---- Dokumen Sumber

Translate

2 Okt 2016

Hadiah terakhir dari sahabatku (This is about me, about my story, about my study and anything with my bestfriends)



“Sebelumnya ku ucapkan selamat tahun baru 1 Muharram 1438 Hijriah, semoga kebaikan senantiasa bersama kita ditahun baru ini, dengan semangat ibadah yang istiqamah, dengan rezeki yang berlimpah yang wanginya beraroma barokah”.

Yuhuuu, bertepatan dengan Tahun Baru Hijriah seorang sahabat meminta untuk menjadikanku editor untuk tulisannya. Yaps..Alhamdulillah bisa memndapatkan kesempatan itu, apalagi ini kisah nyata dan namaku kayaknya ada dalam kisah ini juga deh.ckkckcckkcck
Ceritanya keren Chyka, Yaps this is about You, about Your True Story and make me compassion. So.. Mari membaca guys.

 (Tika, Upi, Yusri, Dian, Ipha, Misli, Chyika)

(Written By Chyika)
Bermulai dari cita-citaku melanjutkan pendidikan dari remaja SMA menuju pendidikan di bangku kuliah, dan ku pilih Kota Parepare sebagai saksi terwujudnya cita-cita itu sebuah kota kecil namun padat penduduk tempat kelahiran Bapak BJ. Habibie dan tempat berdirinya tugu “Cinta Sejati Habibie Ainun”. Sebagai kota pilihan jejak kaki seorang wanita kampung dimulai hingga akhirnya diterima di Universitas Muhammadiyah Parepare.

--------

▶ _Rincian Latihan_: Teruskan kisah kuliah di Parepare di atas, mulai setelah kalimat terakhirnya. Baris-baris di bawah ini adalah materi tersendiri, tidak termasuk kisah kuliah di Parepare.

---- Data Tercatat

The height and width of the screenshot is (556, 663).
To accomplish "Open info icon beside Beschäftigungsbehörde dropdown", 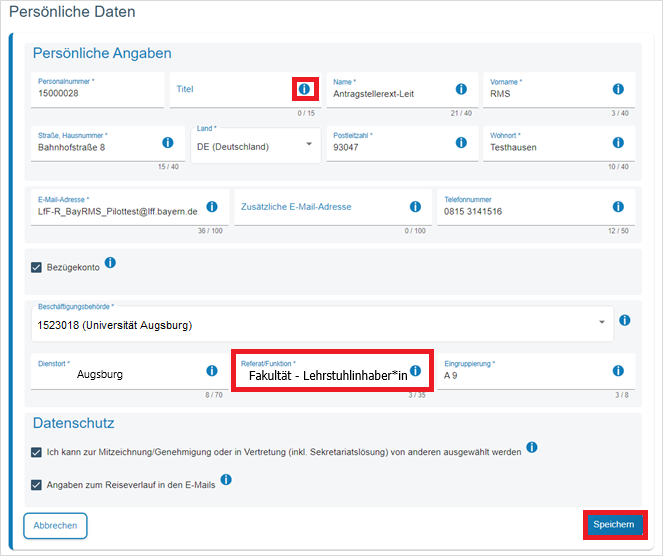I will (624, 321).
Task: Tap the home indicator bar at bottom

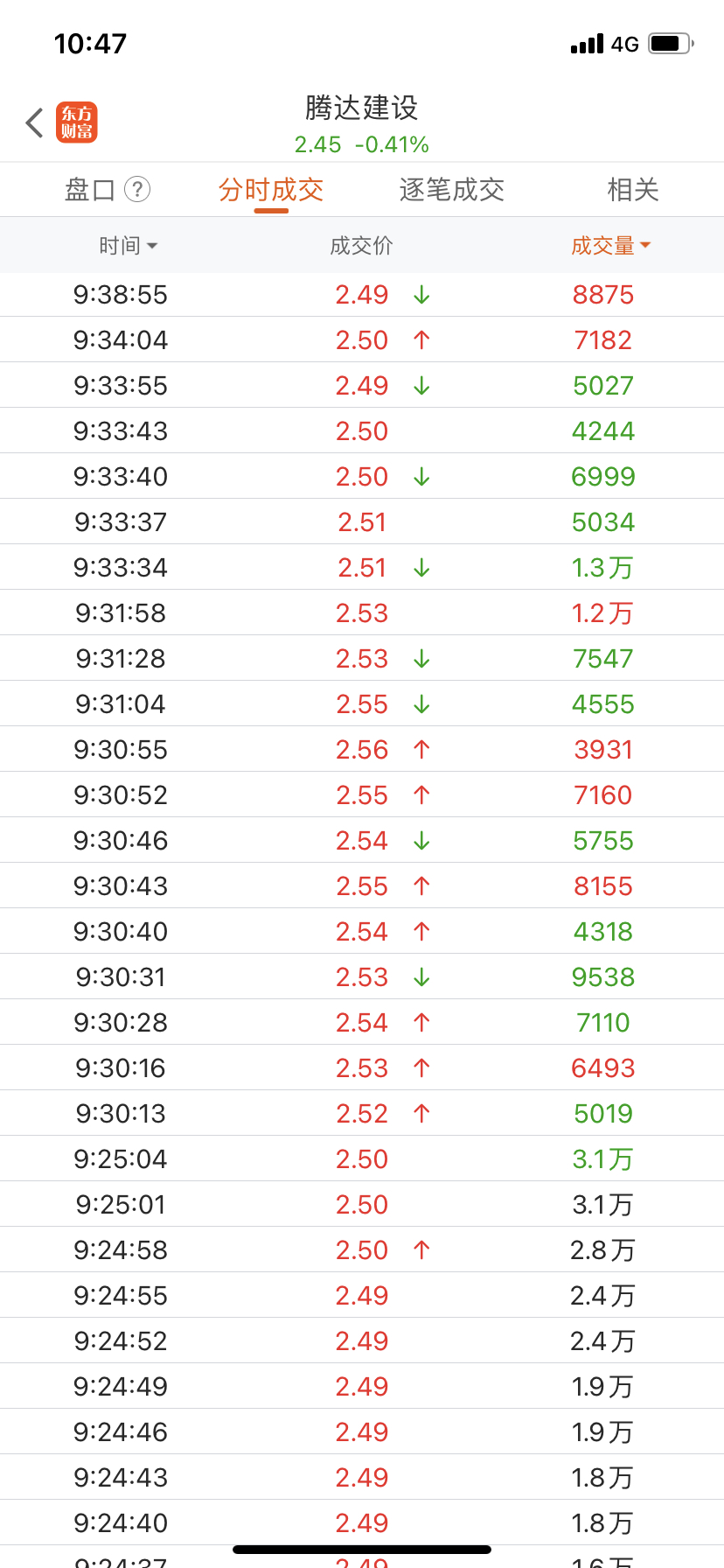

--------

▶ _Hasil Berikut_:
Hari pertama berstatus Mahasiswi di kampus Universitas Muhammadiyah Parepare, dengan kesendirian tanpa satu orang pun yang ku kenali,   wajah-wajah baru setiap detik ku temui dan hampir disetiap waktuku di kampus ini menyambangi beberapa orang, namaku berada di urutan 011 dari salah satu fakultas dikampus ini, di urutan 012 kujumpai teman berkulit hitam hidung mancung mengulurkan tangan dan berkata “kenalkan beta Rosdiana Selano, disapa Dian beta dari Ambon”, begitu ujarnya. Kemudian aku memperkenalkan diriku, “Aku Riskayanti, teman biasanya mamanggilku chyka, nomor hp kamu berapa?” tanyaku kepada beta wanita si kulit hitam dan berhidung mancung itu dan kamipun saling bertukar nomor handphone. hari itu juga aku dan “Dian Ambon” sapaku kepadanya mulai saling mengenal dan memulai keakraban, apalagi kami dipersatukan dengan kelas yang sama disemester awal perkuliahan kami.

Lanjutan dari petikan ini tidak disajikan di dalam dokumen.